___ DATA SUPPLIED

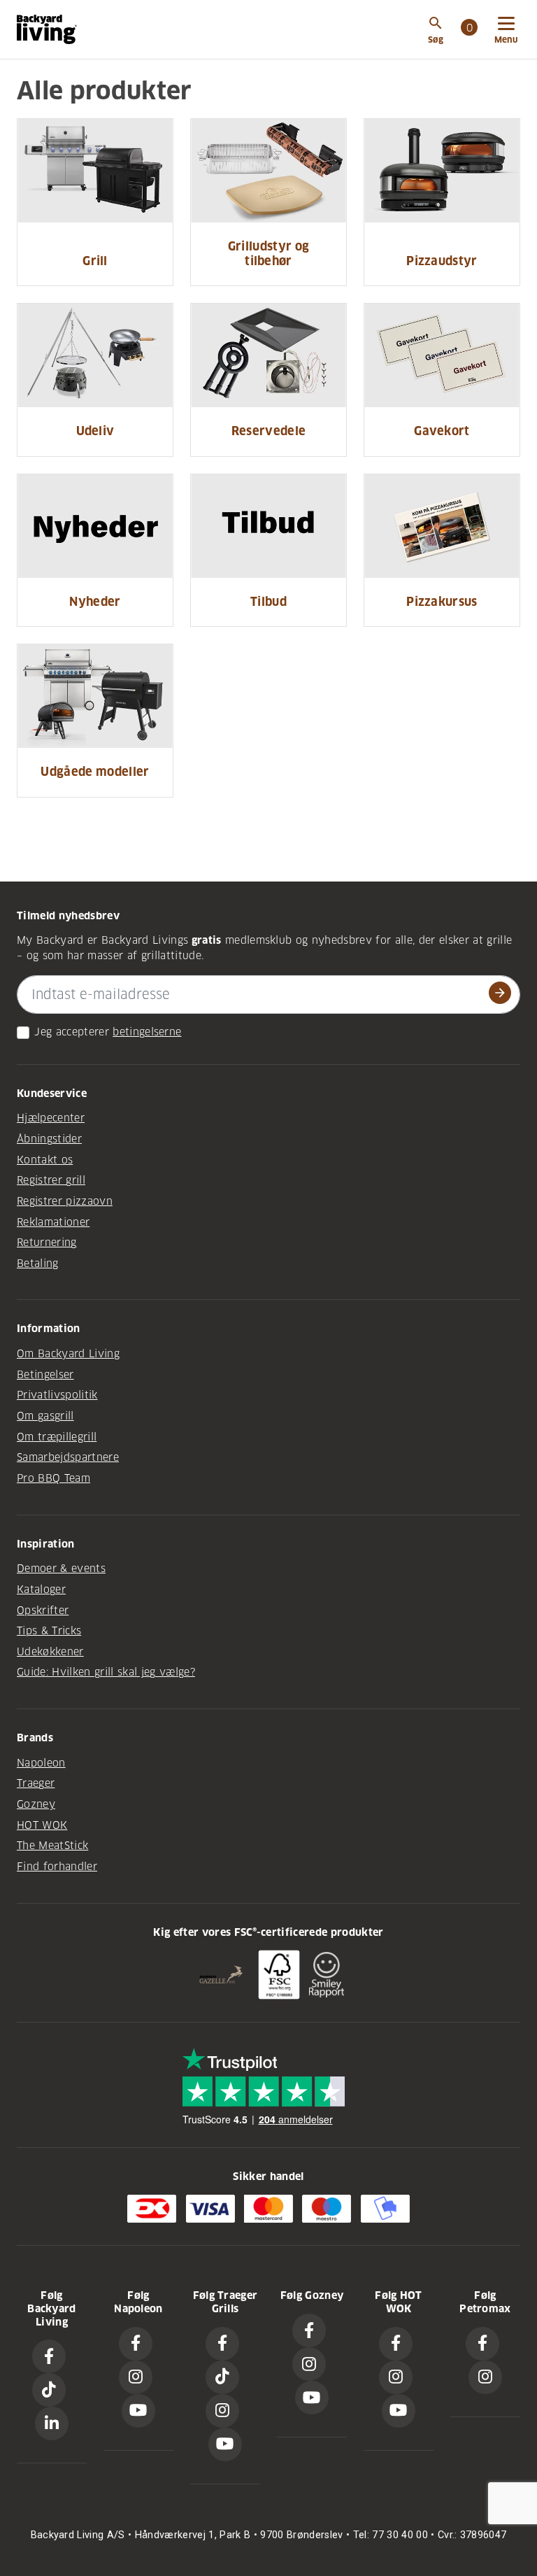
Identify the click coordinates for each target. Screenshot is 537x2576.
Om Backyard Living (68, 1353)
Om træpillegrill (56, 1437)
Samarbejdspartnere (68, 1457)
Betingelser (45, 1374)
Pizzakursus (442, 602)
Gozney (36, 1804)
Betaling (38, 1263)
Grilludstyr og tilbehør (269, 254)
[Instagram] (135, 2377)
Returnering (47, 1242)
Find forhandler (57, 1866)
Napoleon (41, 1763)
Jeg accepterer (71, 1032)
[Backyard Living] (47, 29)
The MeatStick (52, 1845)
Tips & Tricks (49, 1631)
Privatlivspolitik (57, 1395)
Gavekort (442, 431)
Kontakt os (45, 1160)
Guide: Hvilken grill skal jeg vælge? (106, 1672)
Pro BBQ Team (53, 1478)
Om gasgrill (45, 1416)
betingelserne (147, 1032)
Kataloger (41, 1589)
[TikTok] (49, 2390)
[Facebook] (49, 2356)
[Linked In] (52, 2423)
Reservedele (268, 431)
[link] (469, 29)
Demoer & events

______

DIRECTIONS: A reply should hold exactly the lines from the one containing "Privatlivspolitik (57, 1395)" through the end of the data above, nothing more.

SOLVED EXERCISE:
Privatlivspolitik (57, 1395)
Gavekort (442, 431)
Kontakt os (45, 1160)
Guide: Hvilken grill skal jeg vælge? (106, 1672)
Pro BBQ Team (53, 1478)
Om gasgrill (45, 1416)
betingelserne (147, 1032)
Kataloger (41, 1589)
[TikTok] (49, 2390)
[Facebook] (49, 2356)
[Linked In] (52, 2423)
Reservedele (268, 431)
[link] (469, 29)
Demoer & events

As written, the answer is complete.